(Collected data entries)
------------------------------------------------

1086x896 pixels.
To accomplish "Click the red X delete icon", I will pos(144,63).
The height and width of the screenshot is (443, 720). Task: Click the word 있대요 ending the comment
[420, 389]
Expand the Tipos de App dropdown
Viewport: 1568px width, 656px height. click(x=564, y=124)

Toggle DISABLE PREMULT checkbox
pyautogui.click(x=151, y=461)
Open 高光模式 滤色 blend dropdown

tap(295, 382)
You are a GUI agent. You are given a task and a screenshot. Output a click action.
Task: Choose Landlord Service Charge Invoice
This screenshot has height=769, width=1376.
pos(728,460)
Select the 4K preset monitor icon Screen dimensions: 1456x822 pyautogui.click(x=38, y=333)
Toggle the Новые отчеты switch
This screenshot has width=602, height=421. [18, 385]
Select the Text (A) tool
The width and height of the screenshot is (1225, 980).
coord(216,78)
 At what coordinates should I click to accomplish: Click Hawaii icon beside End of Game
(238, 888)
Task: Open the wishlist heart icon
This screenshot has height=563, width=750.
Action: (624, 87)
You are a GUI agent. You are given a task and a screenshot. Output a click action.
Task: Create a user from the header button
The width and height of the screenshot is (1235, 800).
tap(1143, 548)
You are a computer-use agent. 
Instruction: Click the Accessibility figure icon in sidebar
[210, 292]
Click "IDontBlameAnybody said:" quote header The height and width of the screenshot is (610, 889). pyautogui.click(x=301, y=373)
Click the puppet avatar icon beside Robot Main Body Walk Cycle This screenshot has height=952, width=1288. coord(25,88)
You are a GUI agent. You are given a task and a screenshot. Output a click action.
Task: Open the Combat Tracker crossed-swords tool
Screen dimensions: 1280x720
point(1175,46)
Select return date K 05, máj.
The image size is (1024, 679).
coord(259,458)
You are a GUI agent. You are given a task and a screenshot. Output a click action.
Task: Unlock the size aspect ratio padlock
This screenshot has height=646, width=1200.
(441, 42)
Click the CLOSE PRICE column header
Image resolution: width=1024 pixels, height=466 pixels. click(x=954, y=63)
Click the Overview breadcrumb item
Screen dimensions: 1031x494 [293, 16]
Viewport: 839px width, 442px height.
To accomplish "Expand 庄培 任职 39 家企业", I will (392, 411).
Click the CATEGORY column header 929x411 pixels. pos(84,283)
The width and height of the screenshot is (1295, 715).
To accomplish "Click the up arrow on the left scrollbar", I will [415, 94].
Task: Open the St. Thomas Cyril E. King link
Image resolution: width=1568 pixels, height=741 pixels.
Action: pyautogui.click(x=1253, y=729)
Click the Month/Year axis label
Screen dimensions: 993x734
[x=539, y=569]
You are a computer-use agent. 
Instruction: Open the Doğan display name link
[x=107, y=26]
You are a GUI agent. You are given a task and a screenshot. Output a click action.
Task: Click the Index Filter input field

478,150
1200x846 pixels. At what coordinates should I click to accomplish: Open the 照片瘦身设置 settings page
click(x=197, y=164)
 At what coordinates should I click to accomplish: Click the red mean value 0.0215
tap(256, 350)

------------------------------------------------

> HOW TO COMPLETE THIS TASK
Reproduce every record, making sure each one stays exactly the same.

> SOLVED EXERCISE
1086x896 pixels.
To accomplish "Click the red X delete icon", I will pos(144,63).
The height and width of the screenshot is (443, 720). Task: Click the word 있대요 ending the comment
[420, 389]
Expand the Tipos de App dropdown
Viewport: 1568px width, 656px height. click(x=564, y=124)

Toggle DISABLE PREMULT checkbox
pyautogui.click(x=151, y=461)
Open 高光模式 滤色 blend dropdown

tap(295, 382)
You are a GUI agent. You are given a task and a screenshot. Output a click action.
Task: Choose Landlord Service Charge Invoice
This screenshot has height=769, width=1376.
pos(728,460)
Select the 4K preset monitor icon Screen dimensions: 1456x822 pyautogui.click(x=38, y=333)
Toggle the Новые отчеты switch
This screenshot has width=602, height=421. [18, 385]
Select the Text (A) tool
The width and height of the screenshot is (1225, 980).
coord(216,78)
 At what coordinates should I click to accomplish: Click Hawaii icon beside End of Game
(238, 888)
Task: Open the wishlist heart icon
This screenshot has height=563, width=750.
Action: (624, 87)
You are a GUI agent. You are given a task and a screenshot. Output a click action.
Task: Create a user from the header button
The width and height of the screenshot is (1235, 800).
tap(1143, 548)
You are a computer-use agent. 
Instruction: Click the Accessibility figure icon in sidebar
[210, 292]
Click "IDontBlameAnybody said:" quote header The height and width of the screenshot is (610, 889). pyautogui.click(x=301, y=373)
Click the puppet avatar icon beside Robot Main Body Walk Cycle This screenshot has height=952, width=1288. coord(25,88)
You are a GUI agent. You are given a task and a screenshot. Output a click action.
Task: Open the Combat Tracker crossed-swords tool
Screen dimensions: 1280x720
point(1175,46)
Select return date K 05, máj.
The image size is (1024, 679).
coord(259,458)
You are a GUI agent. You are given a task and a screenshot. Output a click action.
Task: Unlock the size aspect ratio padlock
This screenshot has height=646, width=1200.
(441, 42)
Click the CLOSE PRICE column header
Image resolution: width=1024 pixels, height=466 pixels. click(x=954, y=63)
Click the Overview breadcrumb item
Screen dimensions: 1031x494 [293, 16]
Viewport: 839px width, 442px height.
To accomplish "Expand 庄培 任职 39 家企业", I will (392, 411).
Click the CATEGORY column header 929x411 pixels. pos(84,283)
The width and height of the screenshot is (1295, 715).
To accomplish "Click the up arrow on the left scrollbar", I will [415, 94].
Task: Open the St. Thomas Cyril E. King link
Image resolution: width=1568 pixels, height=741 pixels.
Action: pyautogui.click(x=1253, y=729)
Click the Month/Year axis label
Screen dimensions: 993x734
[x=539, y=569]
You are a computer-use agent. 
Instruction: Open the Doğan display name link
[x=107, y=26]
You are a GUI agent. You are given a task and a screenshot. Output a click action.
Task: Click the Index Filter input field

478,150
1200x846 pixels. At what coordinates should I click to accomplish: Open the 照片瘦身设置 settings page
click(x=197, y=164)
 At what coordinates should I click to accomplish: Click the red mean value 0.0215
tap(256, 350)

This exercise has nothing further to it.